In October 1939, during his stay in Singapore, Xu Beihong was inspired by a street drama performance titled Put Down Your Whip by actress Wang Ying, a friend of the artist. Written by Chen Liting based on a play by Tian Han, the drama depicts a girl and her father who escaped from the Japanese-occupied Northeast China and performed in the streets for a living. They sang about the hardship under the Japanese occupation and inspired their listeners to support the anti-Japanese war. Deeply moved by the drama, Xu spent ten days painting a life-size portrait of Wang with her audience in the background. He then titled the painting Put Down Your Whip after the drama.

===After Xu's death===
The painting was exhibited on numerous occasions during Xu's life. However, it disappeared from public view in 1954, a year after Xu's death. According to Sotheby's Asia chairman Patti Wong, Xu gave the painting to a close friend named Huang Menggui. After Huang died, his descendants approached the National Museum of Singapore in the hope that the museum could take the painting into its collection, but it did not happen for unspecified reasons. Huang's descendants then approached Singaporean collector Tan Tsze Chor, but Tan died abruptly, before the deal was made.
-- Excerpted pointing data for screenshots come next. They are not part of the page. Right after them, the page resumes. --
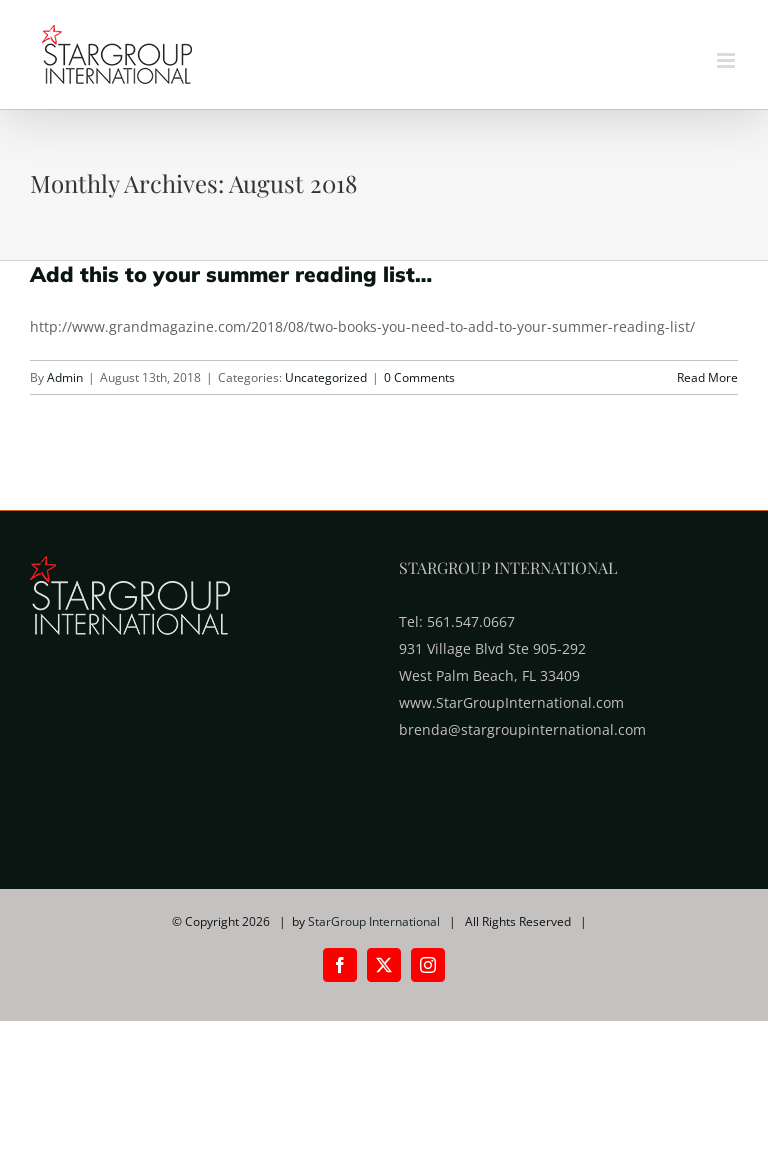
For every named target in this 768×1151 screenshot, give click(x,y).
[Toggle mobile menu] (727, 60)
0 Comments (419, 377)
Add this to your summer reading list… (231, 274)
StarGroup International (374, 921)
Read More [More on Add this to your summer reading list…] (707, 377)
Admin (65, 377)
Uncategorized (326, 377)
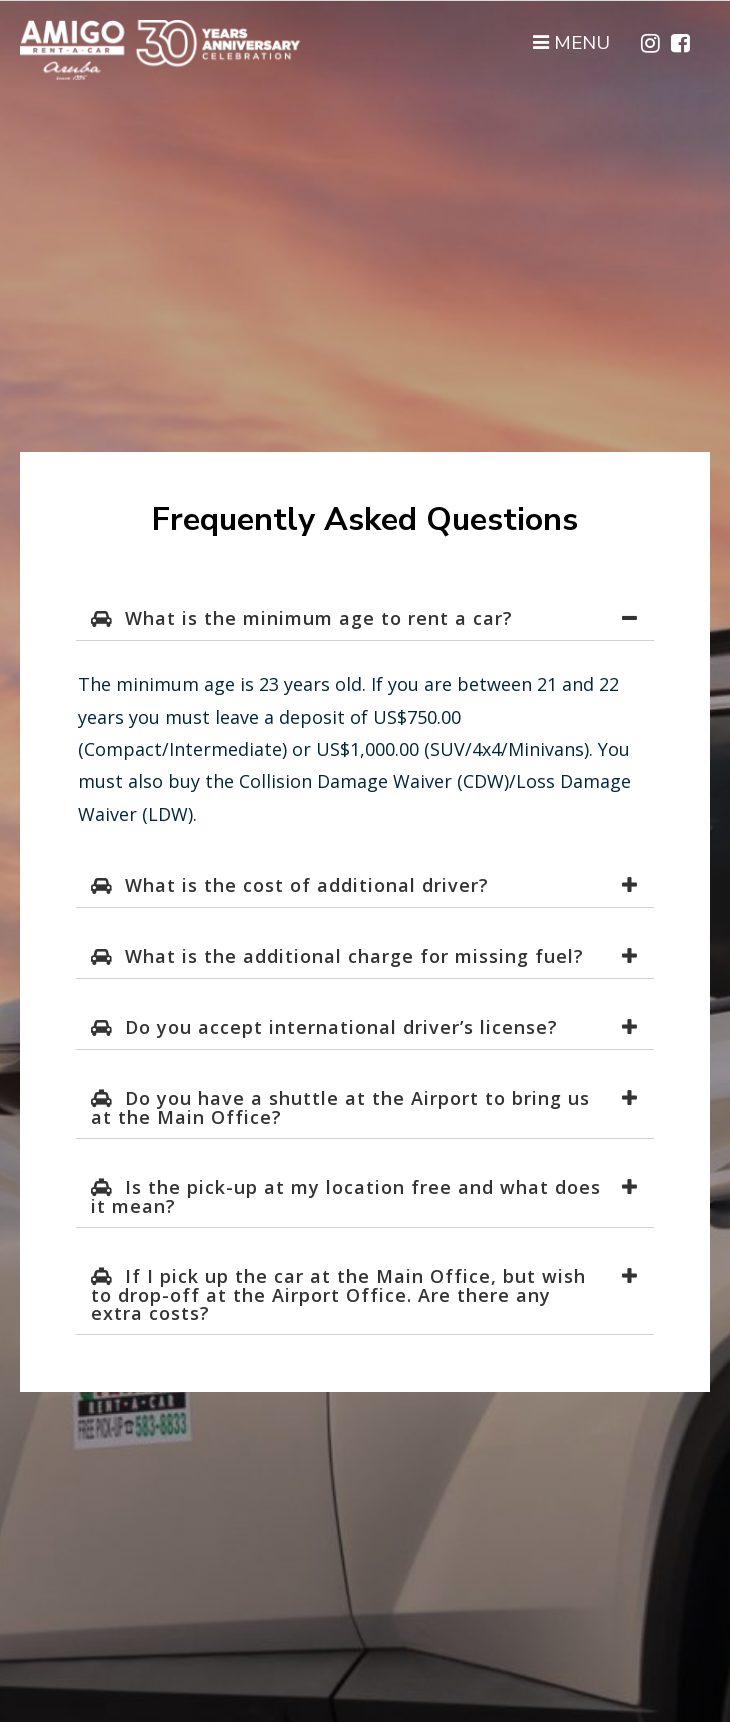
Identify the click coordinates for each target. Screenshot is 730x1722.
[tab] (365, 619)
The painting eventually landed in the hands of an anonymous Asian collector, until being put up for auction in 2007.

===Auction===
Put Down Your Whip was sold on 7 April 2007 in an auction in Hong Kong by Sotheby's for HK$72 million (US$9.2 million), setting a record for the highest price ever paid for a Chinese painting at an auction. The painting was bought by an anonymous collector over the telephone after competition from at least four other bidders.

In response to the auction, some art historians have criticized the explosion in the prices for Asian art, in particular over exuberant buyers for sending prices sky-high. Sotheby's Asia chairman Patti Wong, however, responded stating Xu's Put Down Your Whip would have sold well in any market.